Large accelerated filer   ¨ Accelerated filer   ¨
Non-accelerated filer   x Smaller reporting company   x
      Emerging growth company   ¨

 

If an emerging growth company, indicate by check mark if the registrant has elected not to use the extended transition period for complying with any new or revised financial accounting standards provided pursuant to Section 7(a)(2)(B) of the Securities Act. ¨

 

CALCULATION OF REGISTRATION FEE

 

Title of securities to be registered Amount to be
registered (1)
Proposed
maximum
offering price
per share (2)
Proposed
maximum
aggregate
offering price (2)
Amount of
registration fee
Common Stock issuable pursuant to outstanding time-based and performance-based restricted stock units 1,345,098 $1.30  $1,748,627.40  $226.97
Common Stock remaining available for issuance under the Plan 154,902 $1.18  $182,784.36  $23.73
Total 1,500,000 shares    $1,931,411.76  $250.70

 

(1) This registration statement on Form S-8 (this “Registration Statement”) is being filed to register 1,500,000 shares of common stock, par value $0.01 per share (the “Common Stock”), of Williams Industrial Services Group Inc., a Delaware corporation (the “Registrant”, “we”, “us”, or “our”), issuable under the Williams Industrial Services Group Inc. 2015 Equity Incentive Plan, as amended and restated effective as of May 12, 2020 (the “Plan”).
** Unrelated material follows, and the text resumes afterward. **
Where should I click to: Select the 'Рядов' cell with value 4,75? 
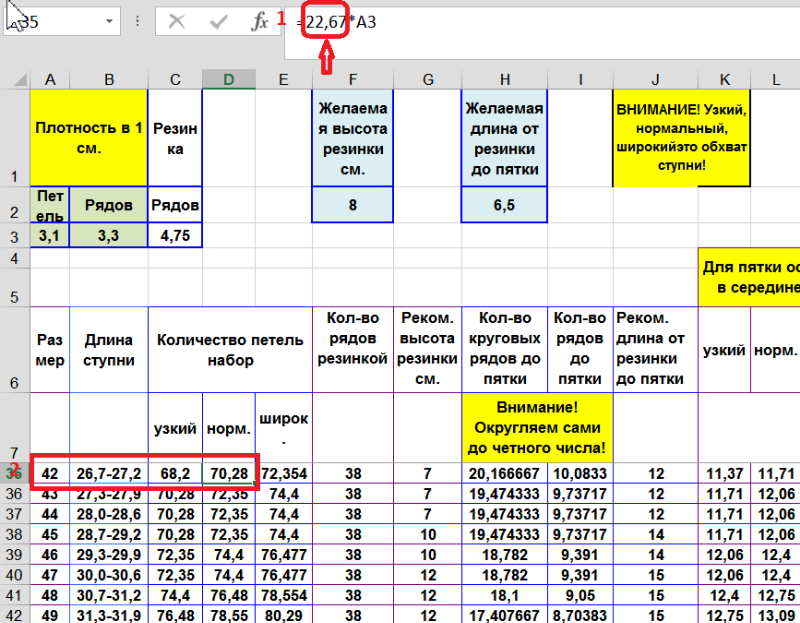175,236
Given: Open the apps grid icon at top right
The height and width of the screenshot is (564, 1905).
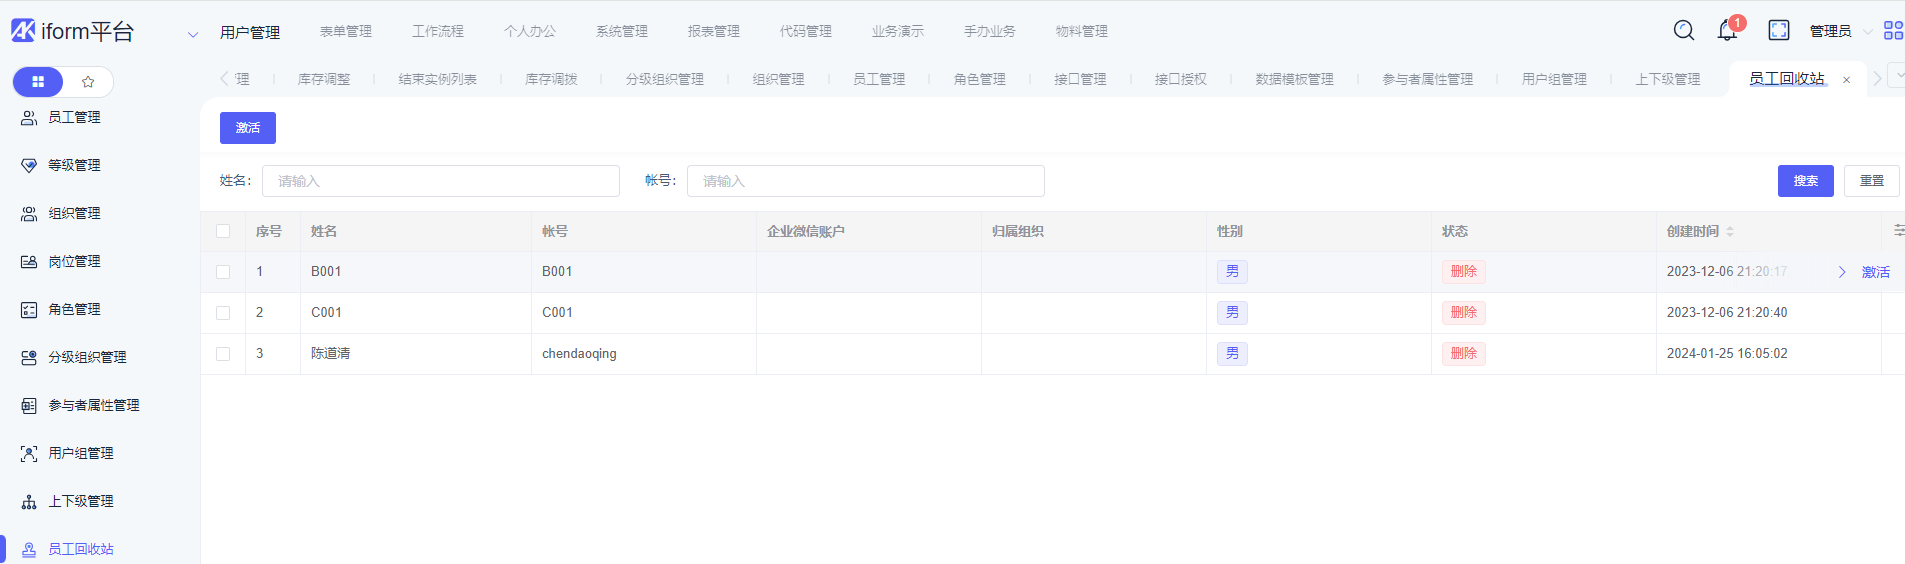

Pursuant to Rule 416 under the Securities Act of 1933, as amended (the “Securities Act”), this Registration Statement shall also cover an indeterminate number of additional shares of Common Stock that may become issuable under the Plan by reason of any stock splits, stock dividends, reorganizations, mergers, consolidations, recapitalizations or other similar transactions. With respect to shares issuable pursuant to outstanding restricted stock units, the number being registered assumes that employee award recipients will select to withhold shares to pay taxes at vesting, and an average of 30% of vested shares are withheld, and that 6.5% of awards granted to employees will be forfeited with the shares being returned to the share pool.

 

(2) Estimated solely for the purpose of calculating the registration fee pursuant to Securities Act Rules 457(c) and (h). With respect to 1,345,098 shares currently issuable pursuant to outstanding unvested time-based restricted stock units and outstanding unvested performance-based restricted stock units granted under the Plan, such awards are intended to be paid out in shares, although such awards may be settled in cash at the time of payout at the Company’s determination. With respect to the additional 154,902 shares that currently remain available for issuance under the Plan, the registration fee is based on the maximum offering price, per share and in the aggregate, and the registration fee was calculated based upon the average of the high and low prices of the Common Stock as reported on the OTCQX® Best Market on June 9, 2020. The shares of Common Stock issuable pursuant to the time-based restricted stock units and performance-based awards will remain available for issuance under the Plan if any such units are settled in cash, forfeited, or withheld for taxes.

 

 

 

 

 

 

Explanatory Note

 

This Registration Statement is being filed by Williams Industrial Services Group Inc. (the “Registrant”) pursuant to General Instruction E of Form S-8 under the Securities Act of 1933, as amended, to register an additional 1,500,000 shares of common stock, par value $0.01 (“Common Stock”), that are issuable at any time or from time to time under the Registrant’s Amended and Restated 2015 Equity Incentive Plan (as amended to date, the “Plan”).

 

On May 12, 2020, the Registrant’s Board of Directors approved the amendment and restatement of the Plan to increase the number of shares authorized for issuance under the Plan by 1,500,000 shares of Common Stock. In addition, on April 27, 2020, the Board of Directors approved an amendment to the Plan to provide that any shares withheld for taxes upon exercise or vesting of an award on or after March 31, 2020 will again be available for issuance under the Plan. The rules of the OTCQX® Best Market do not require stockholder approval of the amendment and restatement of the Plan.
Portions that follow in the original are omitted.